El drama de la emigración





El eterno drama de la emigración ha saltado a los titulares de la actualidad por la tragedia síria. Hemos de distinguir la emigración forzada por la guerra y la penuria de la emigración voluntaria por aprovechar oportunidades de trabajo u otras razones, familiares, afectivas, de estudio.... Los españoles conocemos bien las tres. La guerra civil expulsó oleadas de españoles que, fundamentalmente, fueron acogidos en Francia, Méjico y Rusia. Si inicialmente fueron internados en campos de refugiados en Francia y Argelia, quienes llegaron a Méjico terminaron potenciando las artes, las letras y la economía mejicana y de los que estuvieron en Argelia, un grupo de tanquistas españoles participaron en la liberación de Paris a las órdenes del general Leclair.

Durante la posguerra la emigración a centro-Europa de españoles por la falta de recursos y de trabajo en España, contribuyó al desarrollo de sus países de acogida y volvieron a España con experiencia y disciplina de trabajo que aportaron al desarrollo industrial español de las décadas de industrialización que siguieron, además de traer algunos ahorrillos que permitieron a más de uno establecerse como trabajadores autónomos.

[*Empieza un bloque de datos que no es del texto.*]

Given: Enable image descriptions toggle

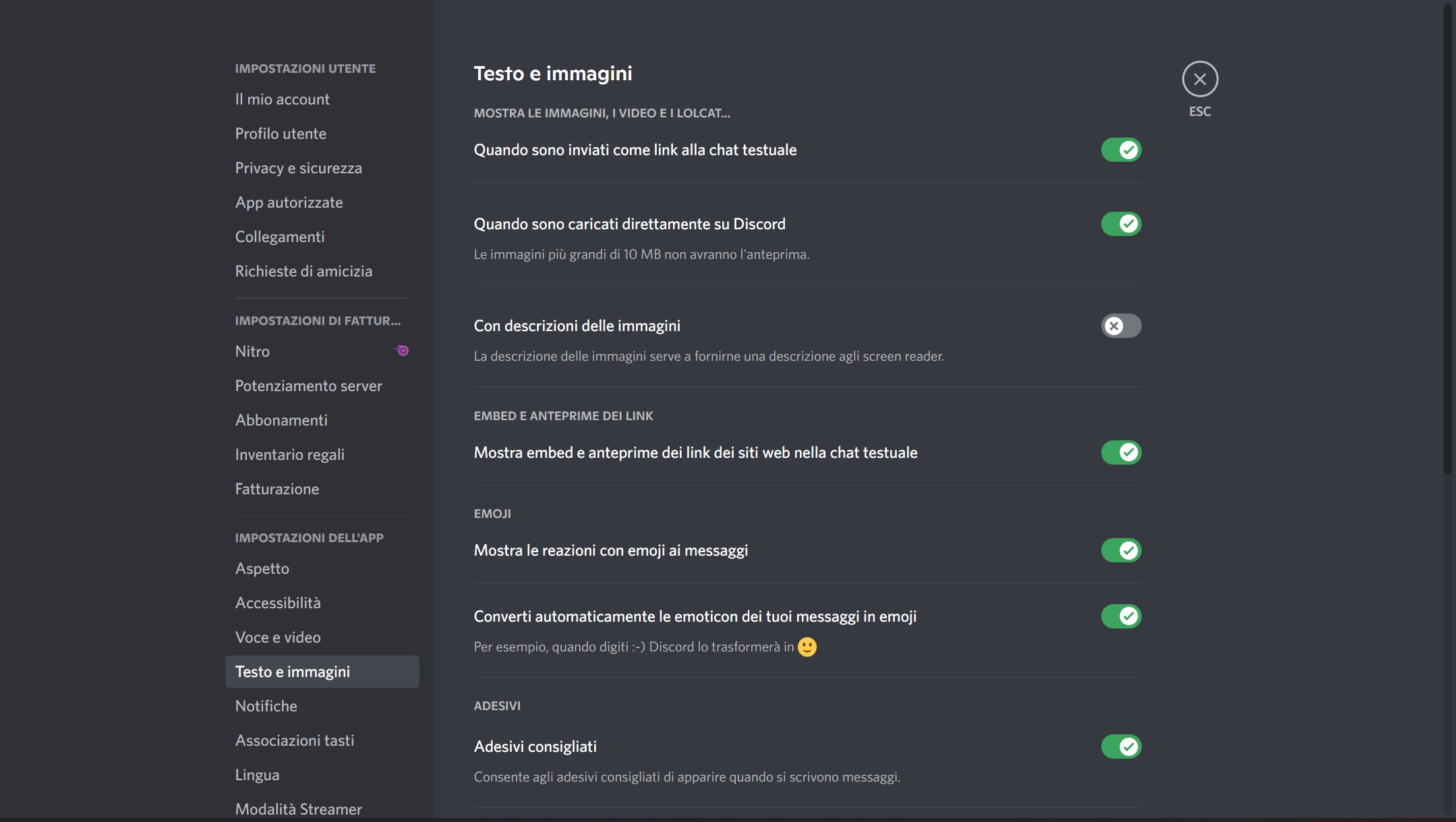Looking at the screenshot, I should coord(1120,326).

En épocas anteriores, los numerosos españoles que emigraron, fundamentalmente a América y Filipinas, contribuyeron a la formación de numerosas naciones.

En toda época ha habido emigrantes, Jesus de Nazareth fue emigrante y refugiado en Egipto. Muchos emigramos por aprovechar una oferta de trabajo en el extranjero. Yo mismo tuve mi primera oferta de trabajo fijo en Los Ángeles y la multinacional para la que trabajaba me trasladó luego a Nueva York, después a Londres y, desde allí, me hizo recorrer varias ciudades europeas. Contribuí a la coordinación de las operaciones europeas de la empresa, integrando la operativa y los sistemas entre los diferentes países del continente, incluida Yugoslavia y, de regreso a España, la experiencia me permitió trabajar como consultor de múltiples empresas nacionales que se beneficiaron de mi experiencia internacional. Emigrante fui y cuatro de mis cinco hijos han emigrado a otros paises. Una hija ha vuelto tas seis años fuera de España, pero los otros siguen contribuyendo a la prosperidad de sus paises de residencia y dos han creado prósperas empresas donde viven.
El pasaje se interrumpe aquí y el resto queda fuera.